Quesiti e compiti:
a - Nel brano sulla rivoluzione sessuale, a quale percentuale delle donne era sceso nel 1973 il desiderio di trovare marito?
b - Come si traduce in inglese questa frase del brano sulla rivoluzione sessuale: "Contestualmente le donne, per liberarsi dall’asservimento economico del lavoro domestico al servizio dell’istituzione famiglia, hanno cercato il lavoro remunerato"?

***** Brano di riferimento

Contestualmente le donne, per liberarsi dall’asservimento economico
del lavoro domestico al servizio dell’istituzione famiglia, hanno cercato
il lavoro remunerato. Sono entrate nel mercato del lavoro sommando il lavoro
produttivo al lavoro riproduttivo, dove, però, anziché trovare
la conquista della libertà di scelta e l’indipendenza della propria
soggettività, hanno trovato il conflitto di classe e il conflitto
di genere.
Che la rivoluzione sessuale fosse necessaria lo attesta un’inchiesta
Doxa del 1973 da cui emerge che “più del 45% riteneva imperdonabile
l’infedeltà femminile mentre meno del 19% giudicava allo stesso
modo quella maschile, nel 1977 ben il 58% delle mogli intervistate dichiarava
di avere rapporti extraconiugali; egualmente il desiderio di trovare marito,
che nel 1962 era l’aspirazione dell’82% delle donne, scendeva nel 1973
a meno del 29%” e nello stesso tempo “una persona su dieci non aveva mai
avuto rapporti sessuali, le donne sopra i cinquant’anni non ne avevano
quasi più, mentre i loro maschi si accoppiavano con ragazze o con
prostitute e l’orgasmo femminile era ancora tutto da conquistare” (p. 70).
Il materiale infiammabile era tale che, con la scoperta e la
rivendicazione dell’orgasmo clitorideo rispetto a quello vaginale
e con la possibilità di separare il piacere femminile dall’atto
riproduttivo, inevitabilmente il conflitto divenne incandescente, “politicizzando”
il coito.

**********
***** Righe archiviate

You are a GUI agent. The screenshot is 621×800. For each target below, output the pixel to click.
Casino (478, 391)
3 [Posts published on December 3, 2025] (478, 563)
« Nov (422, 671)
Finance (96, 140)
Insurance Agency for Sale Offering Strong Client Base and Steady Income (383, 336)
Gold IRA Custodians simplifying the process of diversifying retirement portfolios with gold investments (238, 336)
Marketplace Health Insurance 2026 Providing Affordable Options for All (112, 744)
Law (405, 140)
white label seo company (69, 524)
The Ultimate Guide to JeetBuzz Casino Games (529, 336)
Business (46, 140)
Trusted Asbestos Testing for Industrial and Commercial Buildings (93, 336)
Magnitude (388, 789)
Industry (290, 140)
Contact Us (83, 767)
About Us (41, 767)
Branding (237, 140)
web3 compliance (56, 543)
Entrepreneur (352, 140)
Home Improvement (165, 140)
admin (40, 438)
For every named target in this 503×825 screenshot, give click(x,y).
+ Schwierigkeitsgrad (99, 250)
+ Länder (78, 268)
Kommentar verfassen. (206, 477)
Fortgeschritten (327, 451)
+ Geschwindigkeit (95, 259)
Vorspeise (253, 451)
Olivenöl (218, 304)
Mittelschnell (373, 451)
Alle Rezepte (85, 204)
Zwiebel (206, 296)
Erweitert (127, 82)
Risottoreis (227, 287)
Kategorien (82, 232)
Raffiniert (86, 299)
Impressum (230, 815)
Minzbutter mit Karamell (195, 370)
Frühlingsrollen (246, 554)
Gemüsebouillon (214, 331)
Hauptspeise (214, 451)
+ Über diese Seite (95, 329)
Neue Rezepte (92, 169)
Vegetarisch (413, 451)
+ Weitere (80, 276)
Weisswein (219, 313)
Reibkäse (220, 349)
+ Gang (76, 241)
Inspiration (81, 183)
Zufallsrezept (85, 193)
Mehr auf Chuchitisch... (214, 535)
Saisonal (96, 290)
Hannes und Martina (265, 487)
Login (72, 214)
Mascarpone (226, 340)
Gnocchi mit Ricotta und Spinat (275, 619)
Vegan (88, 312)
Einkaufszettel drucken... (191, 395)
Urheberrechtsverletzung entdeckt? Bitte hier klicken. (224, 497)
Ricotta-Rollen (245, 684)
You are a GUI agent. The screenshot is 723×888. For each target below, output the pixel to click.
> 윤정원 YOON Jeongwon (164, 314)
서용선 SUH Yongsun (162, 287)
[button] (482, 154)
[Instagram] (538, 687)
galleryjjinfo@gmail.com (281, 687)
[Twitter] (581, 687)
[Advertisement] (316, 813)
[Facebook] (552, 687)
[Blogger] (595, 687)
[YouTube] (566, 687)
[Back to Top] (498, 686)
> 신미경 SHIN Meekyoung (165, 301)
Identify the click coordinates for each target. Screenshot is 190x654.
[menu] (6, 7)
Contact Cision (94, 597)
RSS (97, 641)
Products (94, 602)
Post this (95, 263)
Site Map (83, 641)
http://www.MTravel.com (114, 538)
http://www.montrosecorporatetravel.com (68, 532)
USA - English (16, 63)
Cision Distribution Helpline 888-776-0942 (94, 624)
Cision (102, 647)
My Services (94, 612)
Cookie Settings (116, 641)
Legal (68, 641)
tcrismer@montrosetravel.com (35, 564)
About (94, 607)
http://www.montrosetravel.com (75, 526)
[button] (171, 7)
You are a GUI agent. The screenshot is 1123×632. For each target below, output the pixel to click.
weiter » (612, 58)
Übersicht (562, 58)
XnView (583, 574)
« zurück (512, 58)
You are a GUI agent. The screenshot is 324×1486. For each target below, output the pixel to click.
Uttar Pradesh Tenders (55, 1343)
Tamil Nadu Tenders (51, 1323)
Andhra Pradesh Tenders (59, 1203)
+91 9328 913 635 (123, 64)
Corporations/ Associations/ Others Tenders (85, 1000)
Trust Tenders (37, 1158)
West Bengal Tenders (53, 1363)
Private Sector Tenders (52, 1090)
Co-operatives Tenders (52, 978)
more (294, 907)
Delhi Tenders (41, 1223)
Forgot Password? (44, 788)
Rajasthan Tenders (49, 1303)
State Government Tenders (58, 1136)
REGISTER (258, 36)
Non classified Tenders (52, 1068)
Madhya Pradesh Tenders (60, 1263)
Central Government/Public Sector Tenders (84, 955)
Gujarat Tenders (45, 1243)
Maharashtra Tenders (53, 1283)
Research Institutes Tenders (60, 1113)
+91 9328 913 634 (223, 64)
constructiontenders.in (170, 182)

**********

Risposte finali:
a - A meno del 29%.

b - At the same time, women, in order to free themselves from the economic subjugation of domestic labor in the service of the institution of the family, sought paid work.